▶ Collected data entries
★ ★ ★ ★
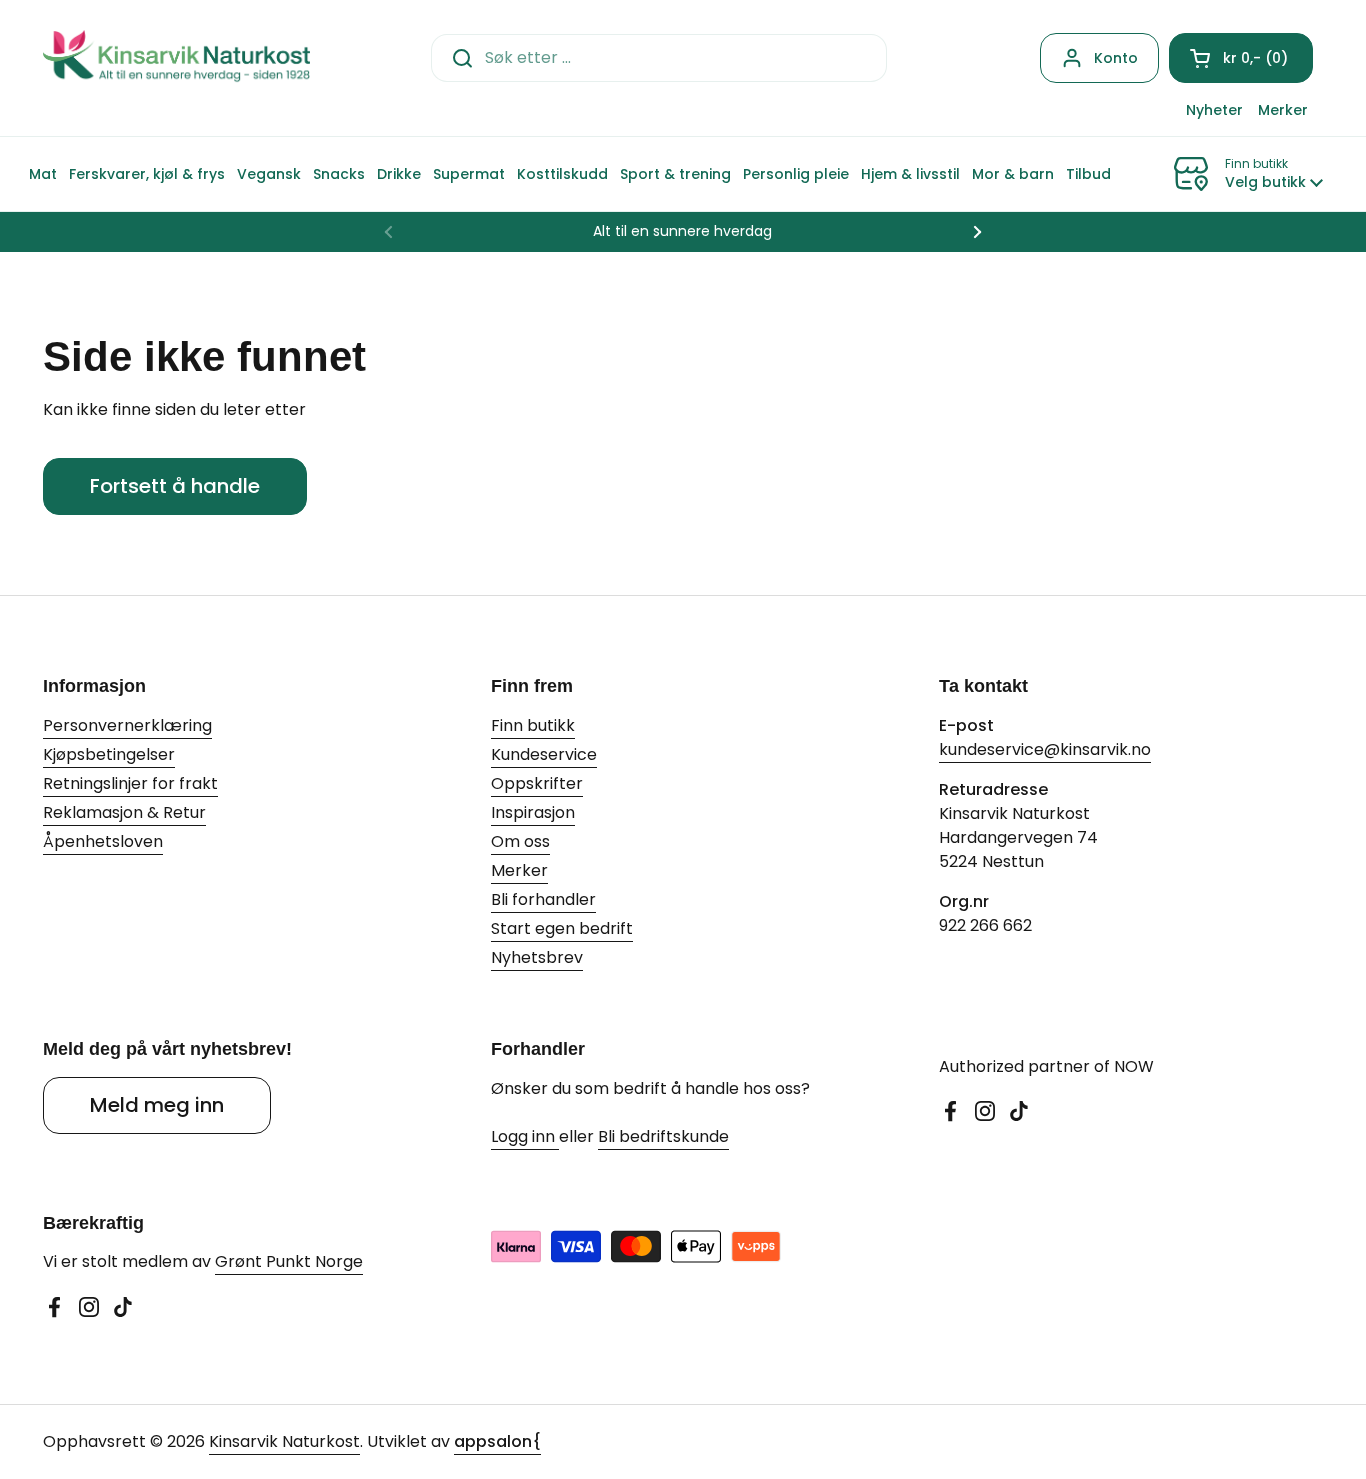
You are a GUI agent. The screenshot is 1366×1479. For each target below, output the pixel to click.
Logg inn (525, 1136)
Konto (1116, 58)
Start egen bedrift (562, 928)
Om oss (520, 841)
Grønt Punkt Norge (289, 1261)
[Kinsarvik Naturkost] (176, 57)
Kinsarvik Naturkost (284, 1441)
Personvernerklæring (127, 725)
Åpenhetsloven (103, 841)
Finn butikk (533, 725)
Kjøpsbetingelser (109, 754)
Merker (519, 870)
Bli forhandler (543, 899)
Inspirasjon (533, 812)
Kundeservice (544, 754)
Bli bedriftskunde (663, 1136)
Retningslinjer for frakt (130, 783)
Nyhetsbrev (537, 957)
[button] (1241, 58)
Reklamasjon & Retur (124, 812)
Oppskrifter (537, 783)
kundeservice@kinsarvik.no (1045, 749)
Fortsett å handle (175, 486)
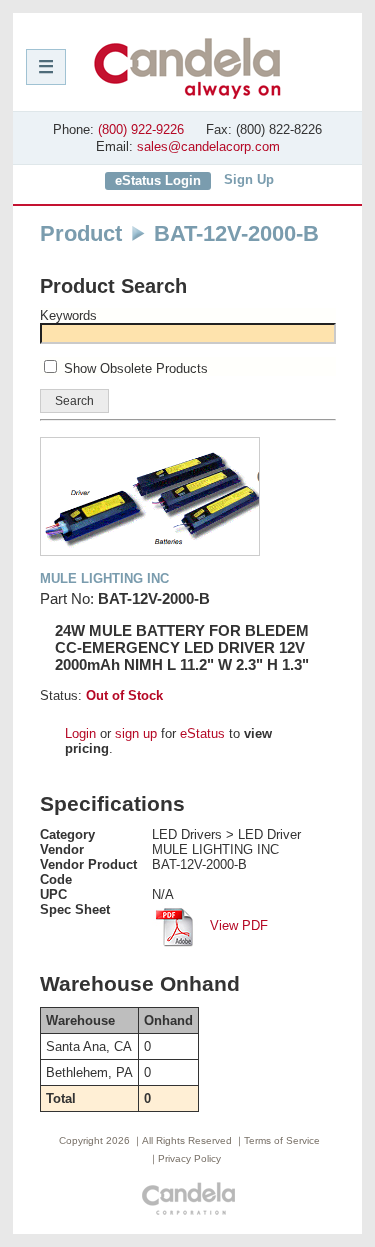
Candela (187, 68)
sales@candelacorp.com (208, 146)
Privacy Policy (189, 1158)
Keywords (68, 315)
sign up (136, 733)
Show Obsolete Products (136, 368)
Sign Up (249, 179)
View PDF (237, 925)
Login (80, 733)
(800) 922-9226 (141, 129)
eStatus (202, 733)
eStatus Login (158, 180)
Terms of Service (282, 1140)
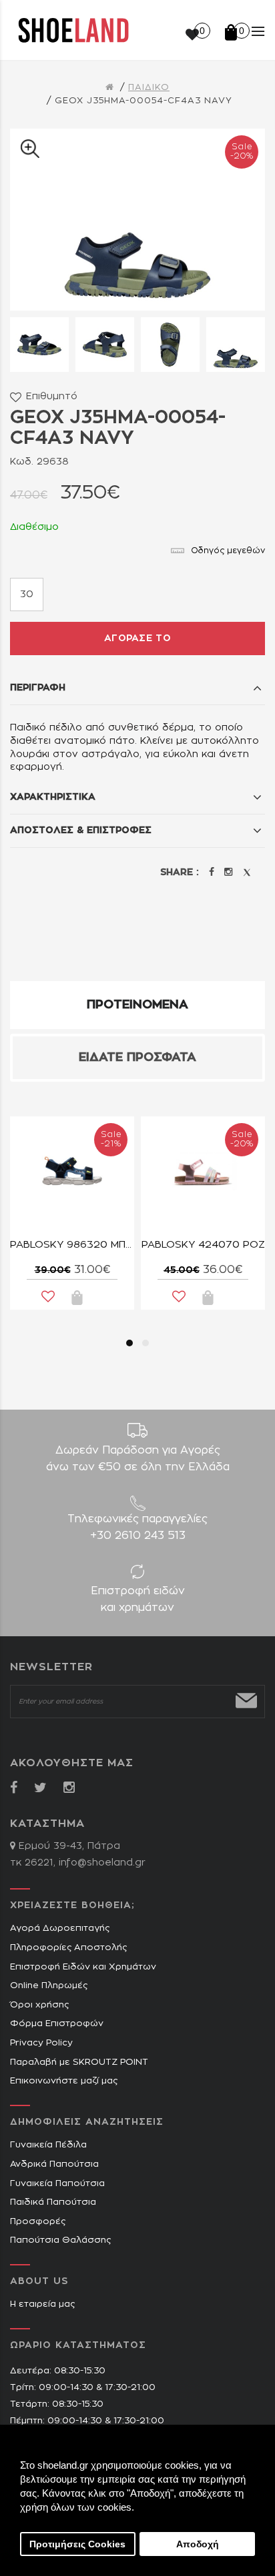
★ ★ ★ ★
▶ Requirement
Write every entry again exactly as given, skipping the pictures.

▶ Response for this exercise
You are a GUI agent. The screenshot is 1366×1479. For each target below, output the pixel to click.
Logg inn (525, 1136)
Konto (1116, 58)
Start egen bedrift (562, 928)
Om oss (520, 841)
Grønt Punkt Norge (289, 1261)
[Kinsarvik Naturkost] (176, 57)
Kinsarvik Naturkost (284, 1441)
Personvernerklæring (127, 725)
Åpenhetsloven (103, 841)
Finn butikk (533, 725)
Kjøpsbetingelser (109, 754)
Merker (519, 870)
Bli forhandler (543, 899)
Inspirasjon (533, 812)
Kundeservice (544, 754)
Bli bedriftskunde (663, 1136)
Retningslinjer for frakt (130, 783)
Nyhetsbrev (537, 957)
[button] (1241, 58)
Reklamasjon & Retur (124, 812)
Oppskrifter (537, 783)
kundeservice@kinsarvik.no (1045, 749)
Fortsett å handle (175, 486)
Candela (187, 68)
sales@candelacorp.com (208, 146)
Privacy Policy (189, 1158)
Keywords (68, 315)
sign up (136, 733)
Show Obsolete Products (136, 368)
Sign Up (249, 179)
View PDF (237, 925)
Login (80, 733)
(800) 922-9226 (141, 129)
eStatus (202, 733)
eStatus Login (158, 180)
Terms of Service (282, 1140)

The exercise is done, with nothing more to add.